I don't think WPA's complexity or lack of interactivity are meaningful considerations, in a format with cards like Mind's Desire
. It should solely be whether we're okay with WPA's power level, and to be clear, it is the single most powerful colored card in the cube—yes, above even blue power, and before you close the tab, consider: Ancestral gives you three random cards for one mana; WPA gives you four to five predictable good cards for that same one mana and lets you cast them all for only 2. Its value can't even be stopped by killing it. It's absolutely insane, and playing with it feels like cheating.

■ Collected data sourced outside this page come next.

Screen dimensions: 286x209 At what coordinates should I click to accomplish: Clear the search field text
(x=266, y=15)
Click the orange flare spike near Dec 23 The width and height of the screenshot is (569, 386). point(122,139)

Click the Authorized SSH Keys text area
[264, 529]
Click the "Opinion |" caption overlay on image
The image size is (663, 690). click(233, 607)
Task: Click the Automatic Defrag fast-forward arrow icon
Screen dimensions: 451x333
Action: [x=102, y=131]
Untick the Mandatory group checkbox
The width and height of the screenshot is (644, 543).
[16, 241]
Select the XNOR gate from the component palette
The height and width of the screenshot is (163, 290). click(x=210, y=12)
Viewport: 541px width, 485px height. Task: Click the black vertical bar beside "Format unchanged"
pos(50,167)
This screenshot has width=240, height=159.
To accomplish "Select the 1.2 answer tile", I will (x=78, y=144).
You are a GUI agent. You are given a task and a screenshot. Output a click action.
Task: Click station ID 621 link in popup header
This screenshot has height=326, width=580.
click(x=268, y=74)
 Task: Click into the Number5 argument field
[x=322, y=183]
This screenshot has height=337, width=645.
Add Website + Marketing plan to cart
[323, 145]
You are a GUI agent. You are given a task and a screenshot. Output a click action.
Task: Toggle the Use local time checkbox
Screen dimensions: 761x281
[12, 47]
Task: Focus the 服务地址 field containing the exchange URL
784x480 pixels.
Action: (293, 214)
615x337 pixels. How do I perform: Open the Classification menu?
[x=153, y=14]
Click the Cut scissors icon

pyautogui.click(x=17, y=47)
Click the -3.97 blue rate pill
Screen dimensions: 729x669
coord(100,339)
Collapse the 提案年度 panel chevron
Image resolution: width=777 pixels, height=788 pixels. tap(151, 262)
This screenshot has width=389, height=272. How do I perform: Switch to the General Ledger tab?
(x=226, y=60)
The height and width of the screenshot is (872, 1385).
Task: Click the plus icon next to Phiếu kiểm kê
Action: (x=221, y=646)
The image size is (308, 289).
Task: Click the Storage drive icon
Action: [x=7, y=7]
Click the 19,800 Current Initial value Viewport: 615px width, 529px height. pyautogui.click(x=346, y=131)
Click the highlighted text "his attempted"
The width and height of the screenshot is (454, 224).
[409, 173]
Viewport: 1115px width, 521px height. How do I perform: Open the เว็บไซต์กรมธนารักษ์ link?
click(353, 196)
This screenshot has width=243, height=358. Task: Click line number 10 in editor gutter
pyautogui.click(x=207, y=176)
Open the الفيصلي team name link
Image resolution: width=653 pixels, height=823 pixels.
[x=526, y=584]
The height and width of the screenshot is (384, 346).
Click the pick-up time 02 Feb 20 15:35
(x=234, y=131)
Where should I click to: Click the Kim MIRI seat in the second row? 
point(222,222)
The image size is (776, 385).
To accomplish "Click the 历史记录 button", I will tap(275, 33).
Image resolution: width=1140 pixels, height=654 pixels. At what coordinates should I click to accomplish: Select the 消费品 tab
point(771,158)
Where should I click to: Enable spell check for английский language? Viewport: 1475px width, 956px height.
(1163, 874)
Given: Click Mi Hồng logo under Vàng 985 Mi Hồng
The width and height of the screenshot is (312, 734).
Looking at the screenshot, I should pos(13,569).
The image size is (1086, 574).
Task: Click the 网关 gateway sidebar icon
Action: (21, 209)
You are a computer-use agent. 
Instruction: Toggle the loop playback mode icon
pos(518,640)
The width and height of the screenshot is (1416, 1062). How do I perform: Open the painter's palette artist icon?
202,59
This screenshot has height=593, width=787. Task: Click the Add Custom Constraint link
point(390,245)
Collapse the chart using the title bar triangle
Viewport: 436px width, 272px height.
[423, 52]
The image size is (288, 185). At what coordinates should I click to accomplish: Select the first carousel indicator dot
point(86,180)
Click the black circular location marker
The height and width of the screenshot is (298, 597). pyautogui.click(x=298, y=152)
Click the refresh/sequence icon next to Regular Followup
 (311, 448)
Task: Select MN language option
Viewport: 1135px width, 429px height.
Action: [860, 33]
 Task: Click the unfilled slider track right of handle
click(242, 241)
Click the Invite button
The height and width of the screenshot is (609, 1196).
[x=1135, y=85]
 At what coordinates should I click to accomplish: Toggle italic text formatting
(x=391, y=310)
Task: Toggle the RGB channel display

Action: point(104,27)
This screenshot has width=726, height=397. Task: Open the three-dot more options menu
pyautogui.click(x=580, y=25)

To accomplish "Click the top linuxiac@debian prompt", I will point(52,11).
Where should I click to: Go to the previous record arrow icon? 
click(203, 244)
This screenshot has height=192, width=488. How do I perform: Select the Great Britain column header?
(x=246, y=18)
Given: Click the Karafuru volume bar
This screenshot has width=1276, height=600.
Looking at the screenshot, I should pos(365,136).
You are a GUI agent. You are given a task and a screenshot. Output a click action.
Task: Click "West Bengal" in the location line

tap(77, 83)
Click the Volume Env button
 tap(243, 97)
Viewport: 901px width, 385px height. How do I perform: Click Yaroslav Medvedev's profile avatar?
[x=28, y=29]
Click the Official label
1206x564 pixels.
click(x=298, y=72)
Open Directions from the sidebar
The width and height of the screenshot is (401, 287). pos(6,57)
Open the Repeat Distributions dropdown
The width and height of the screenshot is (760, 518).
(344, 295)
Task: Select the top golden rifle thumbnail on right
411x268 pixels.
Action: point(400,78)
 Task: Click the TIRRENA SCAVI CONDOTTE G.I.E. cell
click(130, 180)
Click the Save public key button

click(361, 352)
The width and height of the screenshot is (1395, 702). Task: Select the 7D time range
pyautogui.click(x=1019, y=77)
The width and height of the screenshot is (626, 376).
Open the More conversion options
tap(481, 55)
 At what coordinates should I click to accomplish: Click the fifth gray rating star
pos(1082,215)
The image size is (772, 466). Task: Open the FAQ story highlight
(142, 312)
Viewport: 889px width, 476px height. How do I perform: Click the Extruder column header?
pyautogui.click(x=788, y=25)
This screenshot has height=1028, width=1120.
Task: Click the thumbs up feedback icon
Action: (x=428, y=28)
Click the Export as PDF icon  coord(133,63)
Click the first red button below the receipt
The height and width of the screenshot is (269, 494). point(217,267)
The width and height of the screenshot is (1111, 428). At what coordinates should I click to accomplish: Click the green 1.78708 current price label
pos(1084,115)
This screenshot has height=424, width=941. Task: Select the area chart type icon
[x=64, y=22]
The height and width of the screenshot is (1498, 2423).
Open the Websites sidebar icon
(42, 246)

I'm in the camp that white aggro was too powerful already and adding something this pushed is egregious. Of course, it can be splashed in non-white decks as well, so at least other archetypes are fighting over it, which was less true of the Steel Seraph
it replaced.
What's Left
I have but two ardent requests: weaken white aggro and add Kitesail Freebooter
. It blocks 1/1s, it wears equipment, and it evades for ninjutsu. Mesmeric Fiend
can't do any of that!
Smaller requests include adding Ritual of the Machine
, Copy Artifact
, Fire Covenant
, Ray of Command
, and Ashes to Ashes
; swapping Xenagos, God of Revels
with Xenagos, the Reveler
; and adding some prison cards (Stasis
, Pox
, Ritual of Subdual
, etc.).

I also got to thinking what cube could use outside of the existing cardpool. The answer came back: five more fetchlands. Ten more would be too many, but the current ten feels a little sparse.
Five more do already exist, in Mirage's Flood Plain
cycle, but there's one problem with them: they come into play tapped. Since half the lands they fetch come into play tapped, too, that's too harsh a penalty. But what if WotC created a five-card cycle that came into play untapped, then put its target into play tapped? That I think would be a perfect balance for cube's metagame. Maybe in the next Master's set?